B.C.'s chief doctor says Canada needs better addiction treatment system
Howard Alexander - News Editor
FILE PHOTO - B.C.'s chief medical officer Perry Kendall speaks about the latest statistics on illicit drug overdose deaths and fentanyl-detected overdose deaths during a press conference in Victoria on January 18, 2017. Kendall says far more needs to be done to bridge the divide between mental health and addiction treatment in order to tackle Canada's growing overdose crisis.
Image Credit: THE CANADIAN PRESS/Chad Hipolito
February 22, 2017 - 7:45 PM
VANCOUVER - British Columbia's chief medical officer says far more needs to be done to bridge the divide between mental-health and addiction treatment in order to tackle Canada's growing overdose crisis.
Speaking at a Canadian Mental Health Association conference in Vancouver, Perry Kendall says too often patients are sent back and forth between the two fields and told to fix their other problem first.
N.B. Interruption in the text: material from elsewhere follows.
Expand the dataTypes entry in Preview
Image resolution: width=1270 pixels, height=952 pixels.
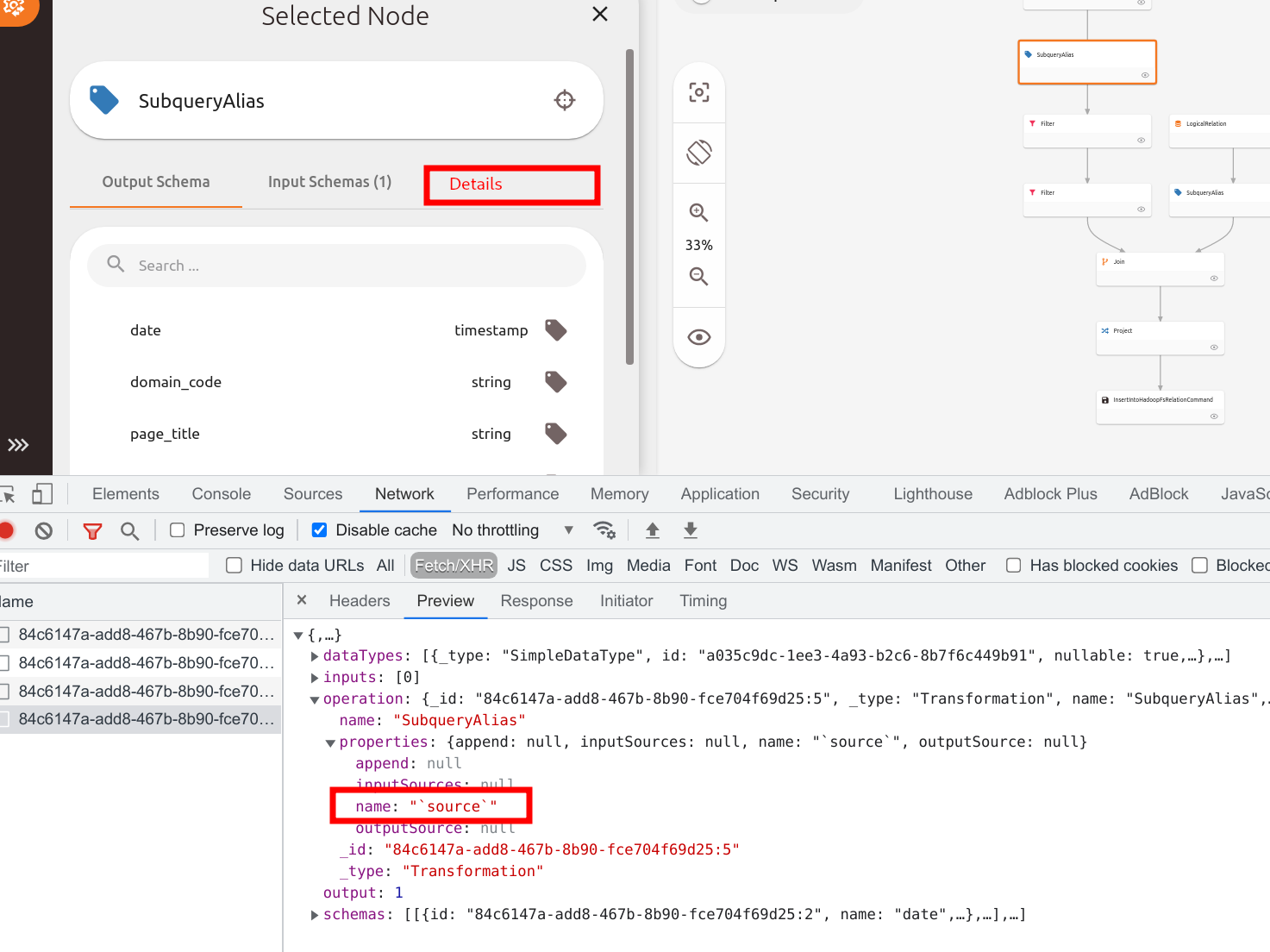coord(314,655)
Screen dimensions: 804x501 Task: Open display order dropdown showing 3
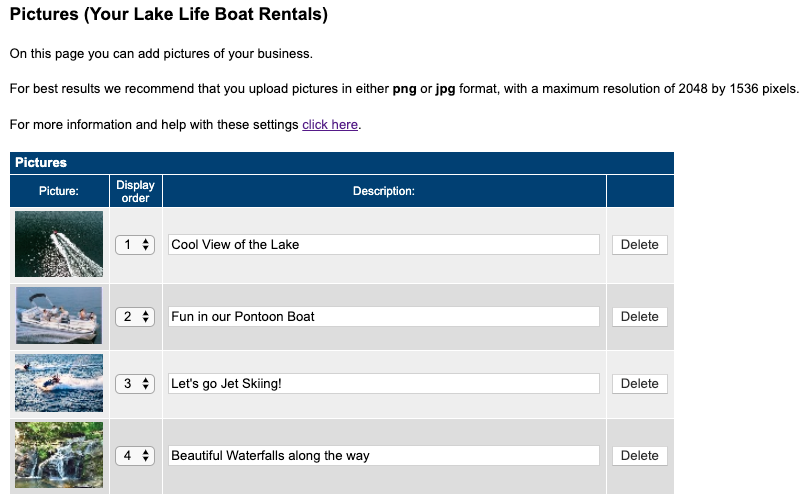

Kendall says it is inaccurate to say Canada's treatment system is broken because that implies there was a system to begin with.
B.C. has been ground zero for Canada's opioid crisis, and more than 900 people died from illicit drug overdoses last year.
The province declared a state of emergency last April in response to a sharp spike in overdose rates, but that didn't stop the growing number of deaths.
Kendall says the proportion of overdoses in B.C. where the powerful synthetic opioid fentanyl was detected surged from 5 per cent in 2012 to 62 per cent in 2016.